Cisco Unity

Speech Enabled Auto Attendant Design: Using Application Intelligence to Deliver Superior Voice Recognition

  • Viewing Options

  • PDF (371.4 KB)
  • Feedback


Speech recognition is an important way to interact with computers and communications devices, freeing your hands and expediting collaboration. A speech-enabled Automated Attendant (SEAA) solution can have many designs, but a typical one has three main components: the speech-enhanced user interface, the directory (or grammar), and the speech engine. The user interface provides the dialogue you hear and the manner in which the SEAA interacts with you to determine the person you want to reach. The grammar is the directory of allowed responses for the SEAA application. The grammar for most SEAAs is an employee directory, with phone numbers and other information. A speech engine is a background calculator that uses computational algorithms to recognize speech and deliver information to the SEAA application.
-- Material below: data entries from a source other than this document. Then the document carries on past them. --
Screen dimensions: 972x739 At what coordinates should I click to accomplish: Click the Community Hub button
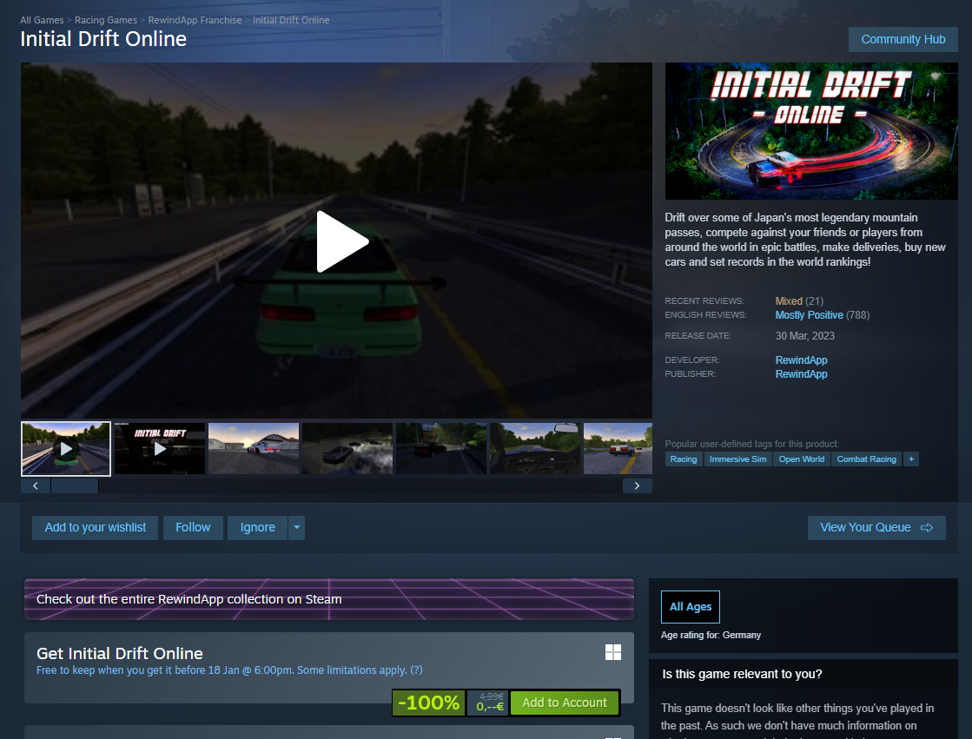click(903, 39)
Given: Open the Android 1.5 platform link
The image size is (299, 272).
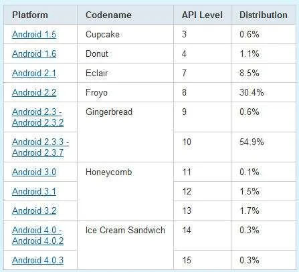Looking at the screenshot, I should [34, 34].
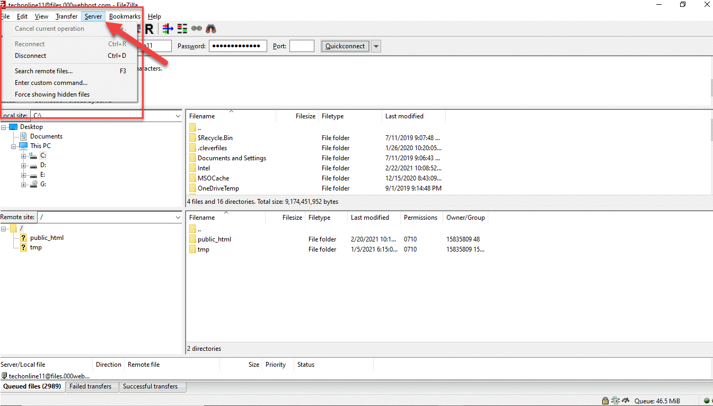Image resolution: width=713 pixels, height=406 pixels.
Task: Click the Quickconnect button
Action: click(345, 46)
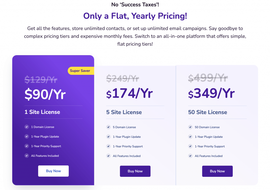Click checkmark next to 50 Site plan's All Features Included
The height and width of the screenshot is (190, 270).
[190, 156]
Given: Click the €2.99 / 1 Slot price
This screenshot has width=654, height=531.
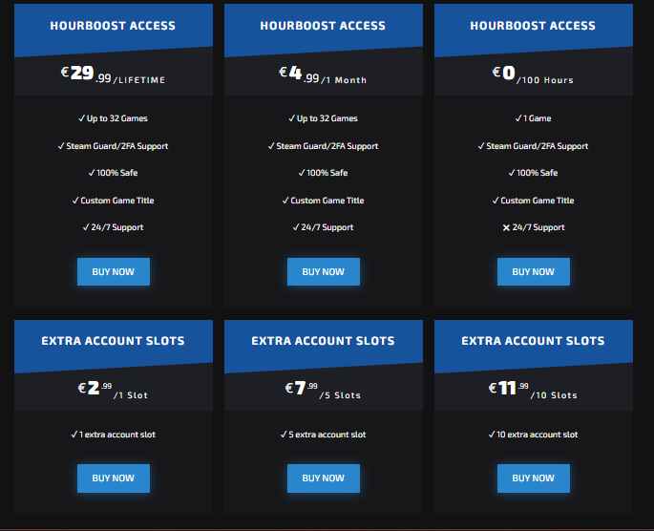Looking at the screenshot, I should pos(113,390).
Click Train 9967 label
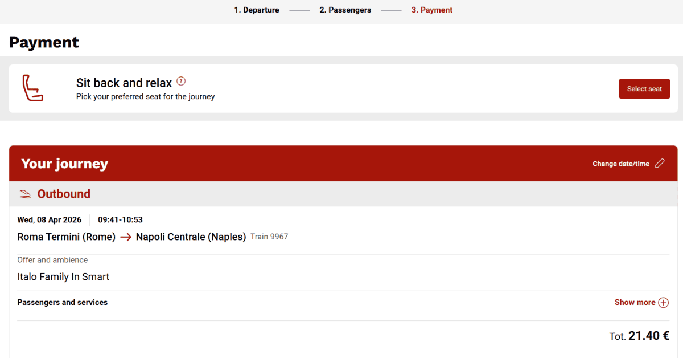This screenshot has width=683, height=358. pos(269,237)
It is important to note that a properly designed speech solution is much more than a speech engine; it must have an intelligent application on top of the speech engine in order to deliver accurate results and an effective user experience.
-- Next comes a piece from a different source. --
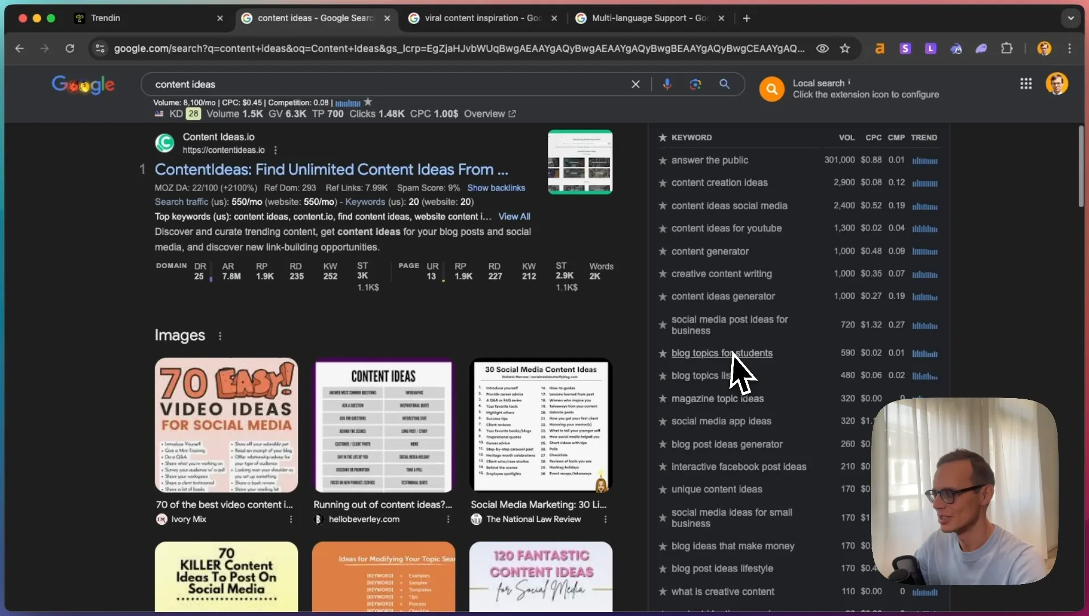Viewport: 1089px width, 616px height.
Task: Open Google Lens image search icon
Action: click(695, 84)
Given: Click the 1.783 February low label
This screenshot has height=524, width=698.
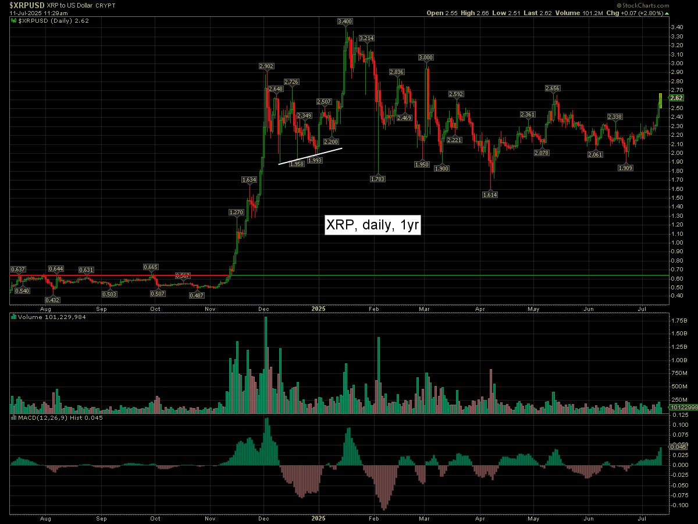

Business owners and employees today conduct business worldwide 24 hours a day using seemingly infinite combinations of phones, voice messaging, e-mail messaging, fax, mobile clients, and rich-media conferencing. Without unified communications, however, these tools are often not used as effectively as they could be. Information overload and misdirected communications delay decisions, slow down processes, and reduce productivity. Unified communications solutions can save time and help control costs while improving productivity and competitiveness.
As unified communications solutions integrate applications, phones, and computers, speech recognition plays an increasingly important role in the way we interact with these devices and applications. Speech recognition frees our hands and lets us control our unified communications experience with spoken commands instead of memorized, menu-controlled clicks, keystrokes, and button pushing.
Yet speech recognition solutions, for a variety of reasons, have failed to evolve to maximize the effectiveness of unified communications solutions. In particular, many Automated Attendant products have added speech recognition to improve the user experience and increase customer satisfaction by allowing customers to use natural language to command the attendant to direct their calls. But whether from a lack of a complete and unified solution, underdeveloped application intelligence, or limited integration to other places in the data and communications network, speech-enabled Automated Attendants have not delivered a time-saving, customer-satisfying experience.
Some of the shortcomings in SEAA solutions can be attributed to the fact that there are numerous approaches to designing the solution. A typical SEAA solution is made up of three key components: the speech-enhanced user interface, the directory (or grammar) and the speech engine (Figure 1) and the features and interactions among the three components of an SEAA differ, depending on the designer.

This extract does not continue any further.